Comme il est impossible d'empêcher la contagion directe, la vaccination préventive reste la seule véritable arme disponible à ce jour. Le virus grippal est un myxovirus dont on connaît actuellement trois types principaux : A, B et C. Si les types B et C semblent relativement stables, le type A subit des variations antigéniques mineures ou même de véritables mutations. Cela explique partiellement que l'immunité conférée par la maladie ne soit pas très durable ; les mutations rendent compte des pandémies périodiques (1918, 1957). On a pu définir des sous-types : A0 (1933-1946), A1 (1946-1957), A2 (depuis 1957, dont la souche Hong-kong 1968). Les virus de type A sont à l'origine des épidémies saisonnières et des pandémies, le type B de certaines épidémies localisées et le type C de cas sporadiques. Enfin, les myxovirus diffèrent des rhinovirus : on ne peut pas attendre d'un vaccin contre la grippe qu'il protège contre les rhumes de cerveau.

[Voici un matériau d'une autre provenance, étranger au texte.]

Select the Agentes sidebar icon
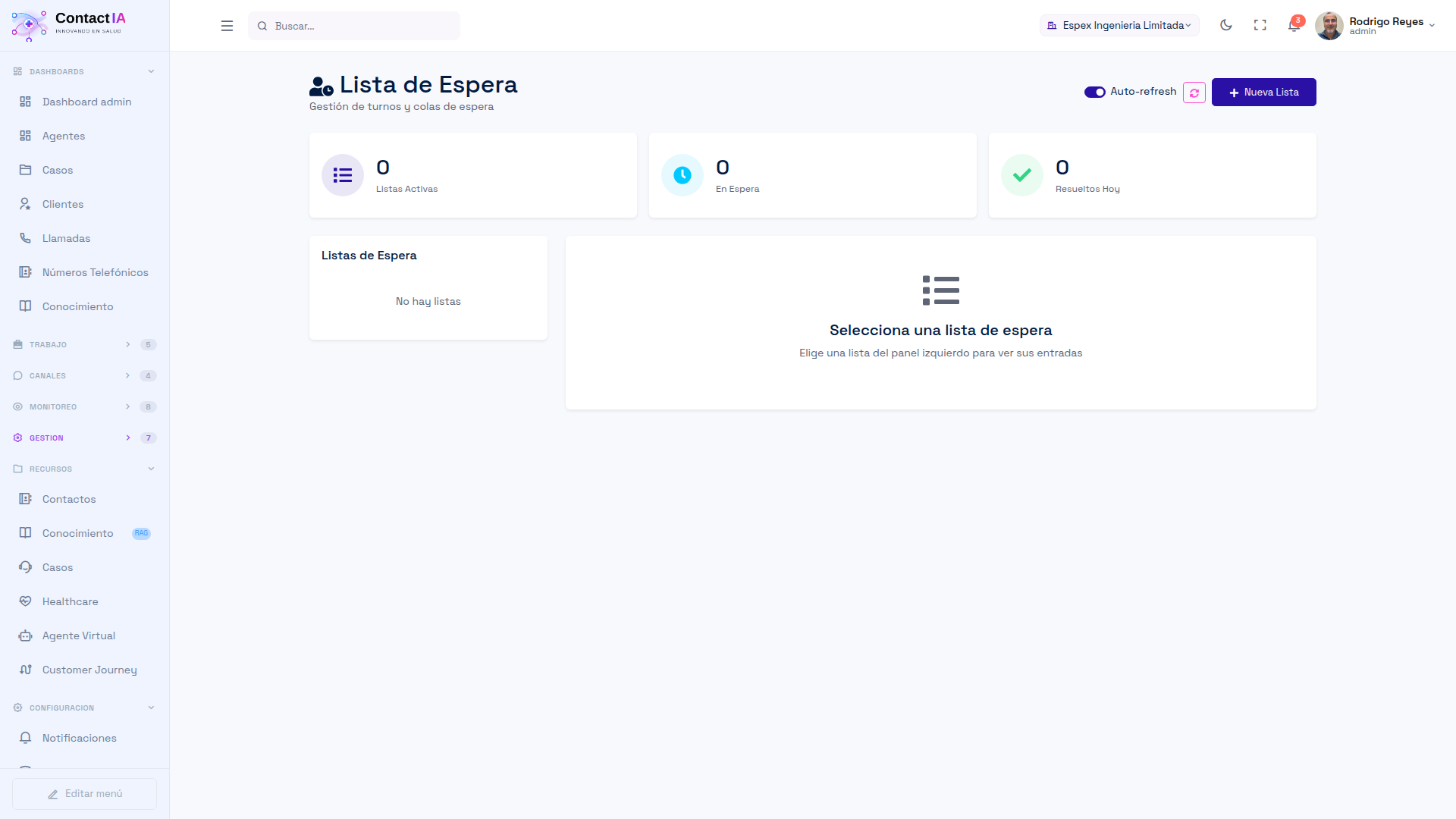 (26, 136)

Les vaccins actuels sont des suspensions de virus grippaux inactivés (on dit parfois improprement « tués ») et leur composition doit être modifiée périodiquement en fonction des données épidémiologiques. Fin 1970, trois vaccins ont été préparés en France. Deux, commercialisés par l'Institut Mérieux et par le Laboratoire Phillps-Duphor, ont une composition identique — A2 Hong-kong/1/68, B/78 Pays-Bas/66 — et sont des vaccins fluides. L'autre, de l'Institut Pasteur, contient les souches A2 Hong-kong/68, A0 PR8/34, BS/67, et est adsorbé sur hydroxyde d'aluminium pour accroître son efficacité. Tous sont présentés en ampoules-seringues et s'administrent en injection sous-cutanée (profonde pour le vaccin Pasteur). Une injection suffit chez l'adulte dans la plupart des cas ; un rappel annuel est nécessaire afin d'entretenir et d'actualiser l'immunité. En dehors des contre-indications générales aux vaccinations, ces vaccins, du fait de leur mode de préparation, ne s'administrent pas aux sujets authentiquement allergiques à la protéine de l'œuf.

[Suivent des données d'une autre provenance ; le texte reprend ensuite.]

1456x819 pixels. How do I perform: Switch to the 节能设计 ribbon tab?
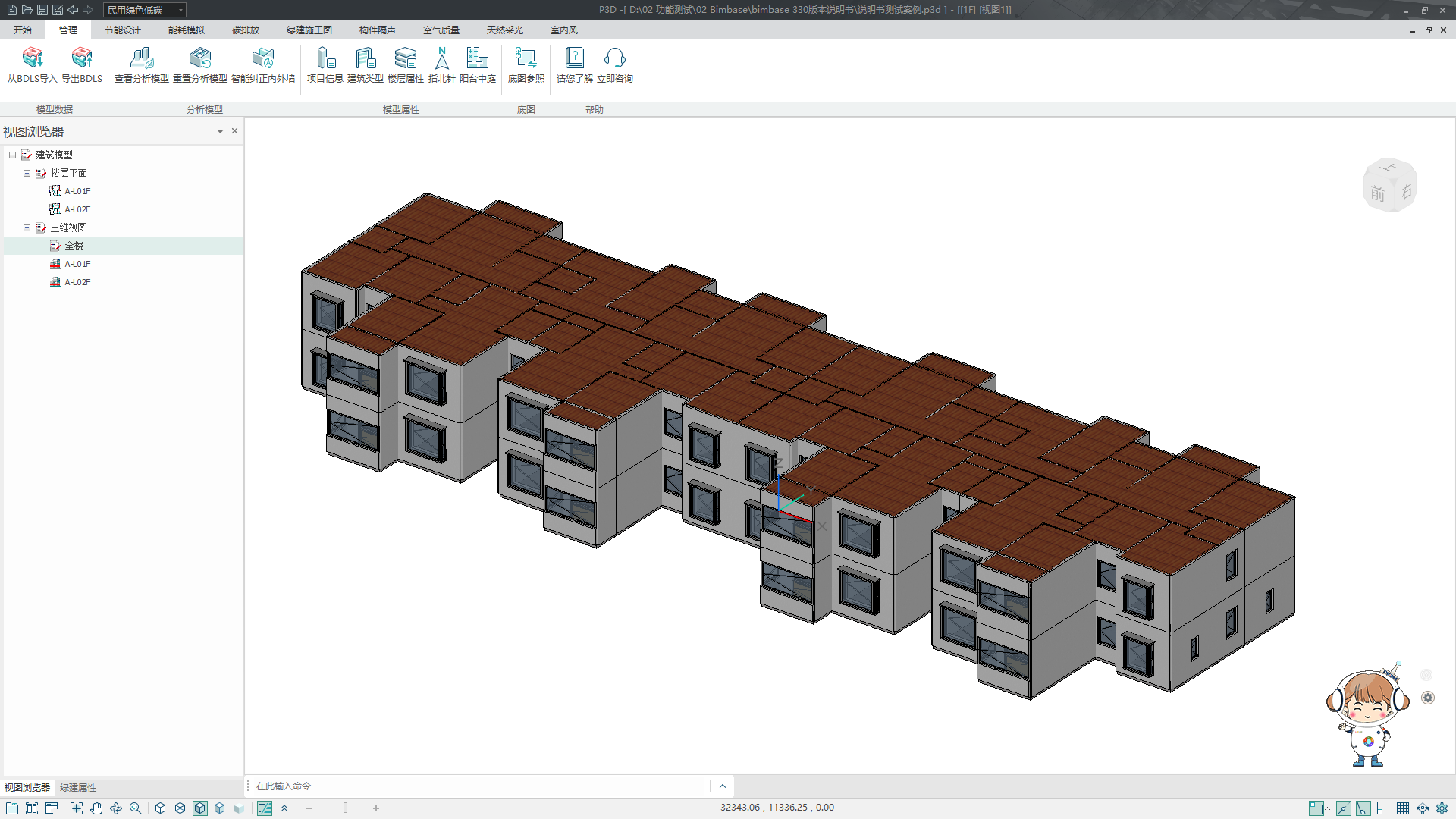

Sont-ils efficaces ? Les résultats communiqués par les médecins et par les collectivités font état de 70 à 80 % de protection après une injection. Les recherches poursuivies ne pourront qu'augmenter et élargir leur pouvoir antigénique et les rendre plus pratiques d'emploi (voie pernasale ou autre). En conclusion, si les quantités de vaccin disponibles invitent à vacciner en priorité les personnes âgées, les insuffisants respiratoires, les femmes enceintes (après le 3e mois de grossesse), les sujets fragiles, on peut espérer qu'une politique de production, de remboursement (ou même de gratuité) mieux adaptée, peut-être la mise au point d'une thérapeutique spécifique, arrivent à tenir la grippe en échec. On ne peut ni ignorer ni négliger un problème socio-économique de cette importance.

Retour du choléra

Possibilité de réapparition d'une maladie que l'on croyait historique ; difficulté d'empêcher la propagation de germes infectieux dans un monde que les avions de ligne parcourent en quelques heures ; nécessité d'une réglementation sanitaire adaptée aux connaissances actuelles et d'un organisme international doté de pouvoirs suffisants pour l'imposer ; tels sont quelques-uns des enseignements laissés par l'épidémie de choléra qui a éclaté durant le second semestre de 1970, gagnant le pourtour du Bassin méditerranéen, l'Orient et l'Afrique.